▸ **What the exercise asks**
Resume the post about moving from hands-on technical work to directing AI, writing on from its final sentence about verifying instead of assuming.

▸ **Excerpt**
Today, the pattern is different.
The shift from doing to directing
For most of my career, value came from direct execution. You solved the ticket, wrote the config, fixed the workflow, installed the system, cleaned up the mess.
Those skills still matter. In fact, they matter more now because good direction depends on real technical judgment.
But the center of gravity is moving.
The high-leverage role is increasingly this: define objectives clearly, sequence work intelligently, validate outcomes quickly.
In other words, less manual clicking, more operational direction.
That is not “doing less.” It is doing a different category of work.
Why experience matters more, not less
There is a common fear that AI flattens expertise.
I do not see that.
What I see is that AI amplifies the person who can:
- Frame the right objective
- Spot weak assumptions
- Catch subtle errors
- Decide what matters now versus later
Those are judgment skills built over years of messy real-world projects.
In my own path, running PalmTech Computer Solutions for over 20 years taught me that operations fail at the seams: handoffs, unclear ownership, missing verification. After selling that business and moving into AI consulting through White Rabbit Advisory Group, I have found the same truth still holds.
AI helps with execution speed. Experience determines whether that speed goes in the right direction.
Security and control still matter
I am CISSP certified, so my default posture has always been to ask, “Where is this running, who controls it, and what are the failure modes?”
That is one reason my assistant runs on a Linux VM at my house rather than being treated as a black-box SaaS dependency.
For me, that local control is not nostalgia. It is operational discipline.
If a workflow is core to business continuity, you should know how it is wired and where your data paths actually go.
Today’s OneDrive backup issue was a good reminder. Silent failures are dangerous because they feel like success. AI helped surface and fix it quickly, but the bigger lesson is governance: verify, do not assume.

▸ **Data extract**
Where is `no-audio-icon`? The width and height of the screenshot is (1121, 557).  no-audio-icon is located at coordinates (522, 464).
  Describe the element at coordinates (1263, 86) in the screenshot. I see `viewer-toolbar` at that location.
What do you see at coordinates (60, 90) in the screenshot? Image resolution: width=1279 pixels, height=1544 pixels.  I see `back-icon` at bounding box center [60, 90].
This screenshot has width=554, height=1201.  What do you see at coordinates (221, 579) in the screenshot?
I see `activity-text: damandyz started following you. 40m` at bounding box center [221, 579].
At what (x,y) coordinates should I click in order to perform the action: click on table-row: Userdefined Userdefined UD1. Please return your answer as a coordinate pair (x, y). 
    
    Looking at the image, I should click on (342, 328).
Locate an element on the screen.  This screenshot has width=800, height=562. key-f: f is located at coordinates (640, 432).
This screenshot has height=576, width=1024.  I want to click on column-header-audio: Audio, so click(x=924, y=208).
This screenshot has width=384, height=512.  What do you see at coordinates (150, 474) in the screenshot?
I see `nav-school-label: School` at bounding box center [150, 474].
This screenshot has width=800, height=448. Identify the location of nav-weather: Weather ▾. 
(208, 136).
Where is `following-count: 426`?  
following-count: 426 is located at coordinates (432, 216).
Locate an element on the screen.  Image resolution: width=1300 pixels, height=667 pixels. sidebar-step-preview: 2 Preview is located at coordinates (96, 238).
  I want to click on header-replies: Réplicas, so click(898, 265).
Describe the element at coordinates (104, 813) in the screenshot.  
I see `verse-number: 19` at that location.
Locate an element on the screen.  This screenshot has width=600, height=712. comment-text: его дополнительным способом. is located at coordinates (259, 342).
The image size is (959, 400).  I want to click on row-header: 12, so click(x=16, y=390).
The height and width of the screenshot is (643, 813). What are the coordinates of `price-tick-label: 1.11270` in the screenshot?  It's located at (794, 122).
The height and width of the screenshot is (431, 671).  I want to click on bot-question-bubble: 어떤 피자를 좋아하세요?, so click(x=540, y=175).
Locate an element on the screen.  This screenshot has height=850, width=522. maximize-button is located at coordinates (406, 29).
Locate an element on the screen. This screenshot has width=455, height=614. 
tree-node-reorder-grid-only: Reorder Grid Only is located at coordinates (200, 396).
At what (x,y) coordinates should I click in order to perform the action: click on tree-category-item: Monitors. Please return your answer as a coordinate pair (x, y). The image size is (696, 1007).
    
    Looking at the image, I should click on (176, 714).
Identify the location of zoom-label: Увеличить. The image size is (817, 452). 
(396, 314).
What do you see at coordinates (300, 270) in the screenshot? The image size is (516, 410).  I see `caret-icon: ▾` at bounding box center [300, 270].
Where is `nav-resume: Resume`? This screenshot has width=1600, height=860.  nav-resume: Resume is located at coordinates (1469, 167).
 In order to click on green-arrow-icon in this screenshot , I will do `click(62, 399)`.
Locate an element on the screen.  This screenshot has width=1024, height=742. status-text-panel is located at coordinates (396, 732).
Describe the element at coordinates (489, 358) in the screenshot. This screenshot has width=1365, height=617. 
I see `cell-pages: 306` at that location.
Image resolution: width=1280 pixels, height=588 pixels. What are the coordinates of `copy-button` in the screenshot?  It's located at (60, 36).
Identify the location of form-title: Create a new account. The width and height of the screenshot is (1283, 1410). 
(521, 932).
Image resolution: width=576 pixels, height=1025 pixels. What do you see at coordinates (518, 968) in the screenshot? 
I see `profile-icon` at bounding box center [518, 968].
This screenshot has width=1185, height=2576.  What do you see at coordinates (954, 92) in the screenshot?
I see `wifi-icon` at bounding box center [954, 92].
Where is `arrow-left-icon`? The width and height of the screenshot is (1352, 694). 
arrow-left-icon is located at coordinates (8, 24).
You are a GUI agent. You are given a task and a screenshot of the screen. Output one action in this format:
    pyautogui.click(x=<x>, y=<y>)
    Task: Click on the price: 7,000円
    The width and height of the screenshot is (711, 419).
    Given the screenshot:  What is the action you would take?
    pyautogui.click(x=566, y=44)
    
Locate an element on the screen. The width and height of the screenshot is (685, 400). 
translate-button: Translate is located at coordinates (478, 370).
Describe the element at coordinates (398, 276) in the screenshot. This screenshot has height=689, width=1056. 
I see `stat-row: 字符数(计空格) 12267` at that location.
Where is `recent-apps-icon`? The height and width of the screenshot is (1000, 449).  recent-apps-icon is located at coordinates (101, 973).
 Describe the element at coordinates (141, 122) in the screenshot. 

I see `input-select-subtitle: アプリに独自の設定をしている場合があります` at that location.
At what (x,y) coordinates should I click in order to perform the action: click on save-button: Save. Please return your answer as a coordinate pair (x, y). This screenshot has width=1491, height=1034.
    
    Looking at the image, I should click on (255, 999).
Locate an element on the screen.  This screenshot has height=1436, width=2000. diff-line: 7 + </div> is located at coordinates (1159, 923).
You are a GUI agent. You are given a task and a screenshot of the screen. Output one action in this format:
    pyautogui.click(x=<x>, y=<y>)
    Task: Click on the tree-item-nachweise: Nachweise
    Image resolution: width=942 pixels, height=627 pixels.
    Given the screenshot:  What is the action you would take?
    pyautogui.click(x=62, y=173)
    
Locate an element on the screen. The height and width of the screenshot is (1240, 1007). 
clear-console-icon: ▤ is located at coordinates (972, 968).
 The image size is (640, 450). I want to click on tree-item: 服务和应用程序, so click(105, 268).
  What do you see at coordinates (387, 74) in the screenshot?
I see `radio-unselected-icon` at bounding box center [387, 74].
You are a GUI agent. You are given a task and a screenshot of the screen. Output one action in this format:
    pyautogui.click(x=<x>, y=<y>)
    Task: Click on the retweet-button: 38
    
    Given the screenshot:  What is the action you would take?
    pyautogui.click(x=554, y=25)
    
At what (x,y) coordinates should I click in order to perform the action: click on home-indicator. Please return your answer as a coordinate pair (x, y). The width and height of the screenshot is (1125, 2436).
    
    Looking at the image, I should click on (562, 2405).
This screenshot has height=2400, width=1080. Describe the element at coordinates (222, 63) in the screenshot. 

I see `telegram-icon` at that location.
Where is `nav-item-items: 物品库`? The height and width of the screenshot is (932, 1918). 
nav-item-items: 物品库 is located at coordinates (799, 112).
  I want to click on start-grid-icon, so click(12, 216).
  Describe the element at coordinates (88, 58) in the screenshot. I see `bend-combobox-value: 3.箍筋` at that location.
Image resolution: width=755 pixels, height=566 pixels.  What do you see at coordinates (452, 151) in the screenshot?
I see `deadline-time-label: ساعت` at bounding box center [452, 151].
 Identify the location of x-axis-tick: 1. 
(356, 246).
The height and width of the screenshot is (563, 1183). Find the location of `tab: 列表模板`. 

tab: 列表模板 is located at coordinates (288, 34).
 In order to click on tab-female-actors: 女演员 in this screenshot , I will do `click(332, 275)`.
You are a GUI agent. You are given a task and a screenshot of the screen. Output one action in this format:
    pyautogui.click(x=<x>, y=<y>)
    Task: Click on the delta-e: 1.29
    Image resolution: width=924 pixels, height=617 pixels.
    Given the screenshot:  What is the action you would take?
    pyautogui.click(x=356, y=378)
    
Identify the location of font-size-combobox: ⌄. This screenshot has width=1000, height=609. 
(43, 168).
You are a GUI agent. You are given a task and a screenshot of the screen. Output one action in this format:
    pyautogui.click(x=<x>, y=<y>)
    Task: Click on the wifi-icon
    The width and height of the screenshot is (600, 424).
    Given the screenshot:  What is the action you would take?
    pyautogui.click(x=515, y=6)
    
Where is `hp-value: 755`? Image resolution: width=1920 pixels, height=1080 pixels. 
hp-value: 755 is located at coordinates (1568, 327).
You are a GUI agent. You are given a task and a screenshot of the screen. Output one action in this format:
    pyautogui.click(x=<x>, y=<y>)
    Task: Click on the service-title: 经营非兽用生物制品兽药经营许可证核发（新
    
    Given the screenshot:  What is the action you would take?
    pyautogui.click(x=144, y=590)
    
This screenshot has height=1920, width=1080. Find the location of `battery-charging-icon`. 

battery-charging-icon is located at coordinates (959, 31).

▸ **Task answer**
This is different from previous waves
Cloud transformed infrastructure economics.
Mobile transformed user access.
AI, in this form, transforms managerial bandwidth.
That is the difference I felt this morning.
The limiting factor was no longer “Can I personally execute each task?”
The limiting factor became “Can I direct work clearly enough to keep throughput high and quality intact?”
That is a new operating model for knowledge work.
What this means for consultants and IT professionals
If you are in consulting, managed services, or technical leadership, the practical implication is straightforward:
Your edge will come from orchestration quality.
That includes:
- Task decomposition
- Prompt and instruction precision
- Verification discipline
- Cross-domain context management
- Cost-aware model selection
The consultant who can combine those skills will deliver better outcomes faster than teams still structured around serial handoffs.
This does not eliminate specialists. It changes when and how you need them.
A personal note on reinvention
Reinvention in tech is rarely comfortable. You carry habits from the last successful era, and many of those habits are still useful.
But every so often, you hit a morning that makes the direction undeniable.
Today was one of those mornings for me.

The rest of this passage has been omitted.